Hay dos tipos de abrazos. Los que se dan socialmente, sin conexión. Y aquéllos que damos con la intención de darnos y ser recibidos. Me interesan estos últimos, porque duran más y sobretodo porque son grandes potenciadores del bienestar. Aquéllos en los que nos damos permiso para el contacto, para relajarnos en el otro, conscientes de la potencia generadora de conexión mutua. Estos abrazos activan unos receptores en la piel denominados corpúsculos de Pacini, que son los encargados de enviar las señales al cerebro reduciendo de esta manera la presión arterial. También se ha verificado que mejoran la autoestima, ya que aumentan el estado de ánimo y energía.

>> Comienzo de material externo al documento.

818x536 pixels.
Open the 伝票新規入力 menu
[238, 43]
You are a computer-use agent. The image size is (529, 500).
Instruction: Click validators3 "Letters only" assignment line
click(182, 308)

Un abrazo sentido fortalece el sistema inmune, al favorecer la creación de glóbulos blancos, las células encargadas de combatir infecciones y enfermedades. Si abrazamos de verdad- que no fuerte- liberamos serotonina y dopamina, generando una gran sensación de bienestar y felicidad en la persona que los da y en la que los recibe.

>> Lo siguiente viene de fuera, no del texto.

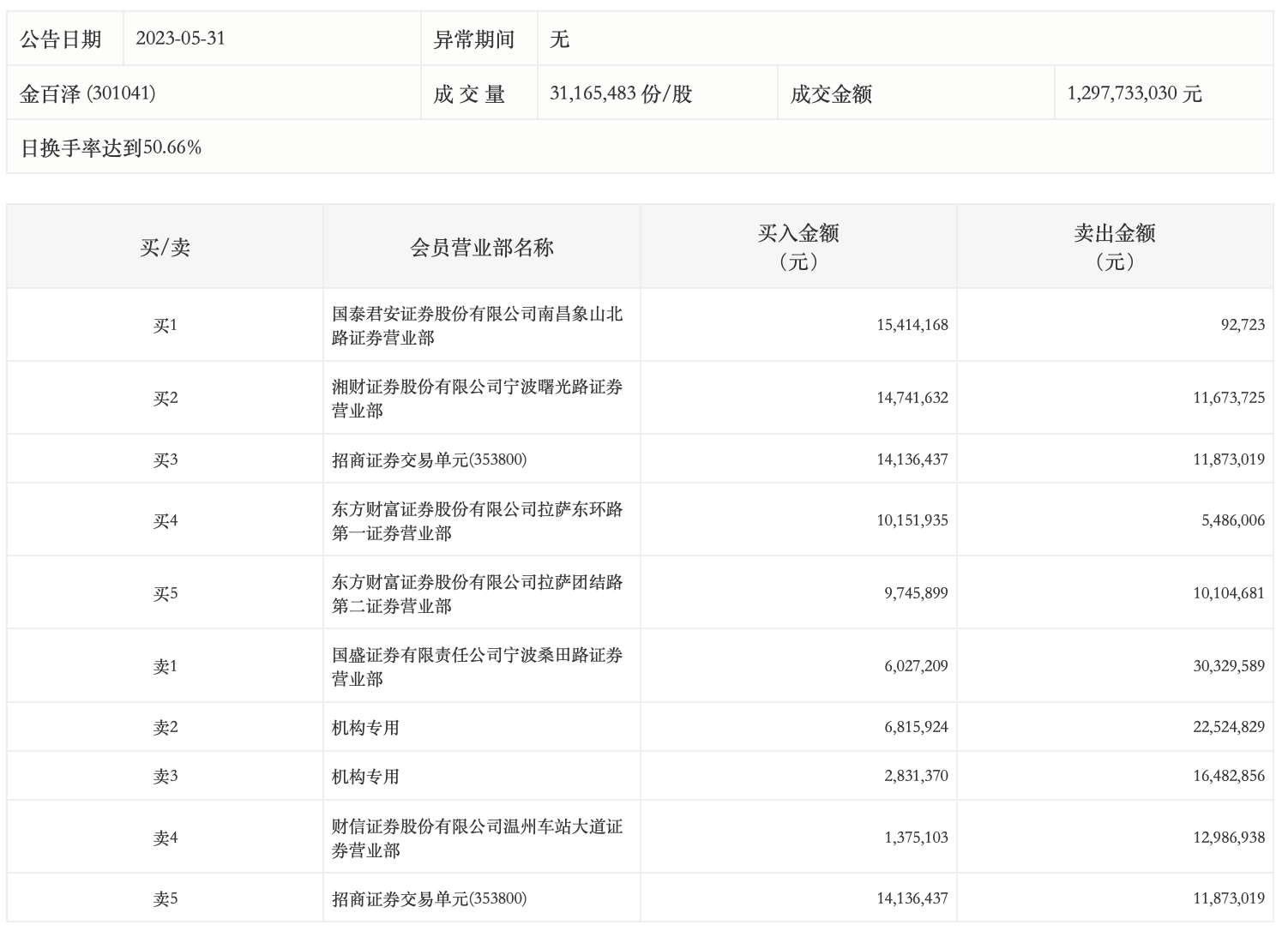Viewport: 1288px width, 931px height.
Task: Click 招商证券交易单元 in the 卖5 row
Action: (x=429, y=898)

Abrazar relaja, nos aporta tranquilidad, seguridad y confianza, disminuye el estrés, relaja los músculos y nos hace sentir bien.

Qué reconfortante es un abrazo cuando se recibe de alguien que te quiere y que te respeta. Cuando existe permiso para el contacto y nos abrimos a él, sentimos la protección amorosa que nos llena, y podemos apreciar el maravilloso regalo que nos están ofreciendo.

Nadie lo duda. Son maravillosos los abrazos, pero ¿por qué una gran parte de la sociedad se resiste a ellos?¿por qué no se prodigan más?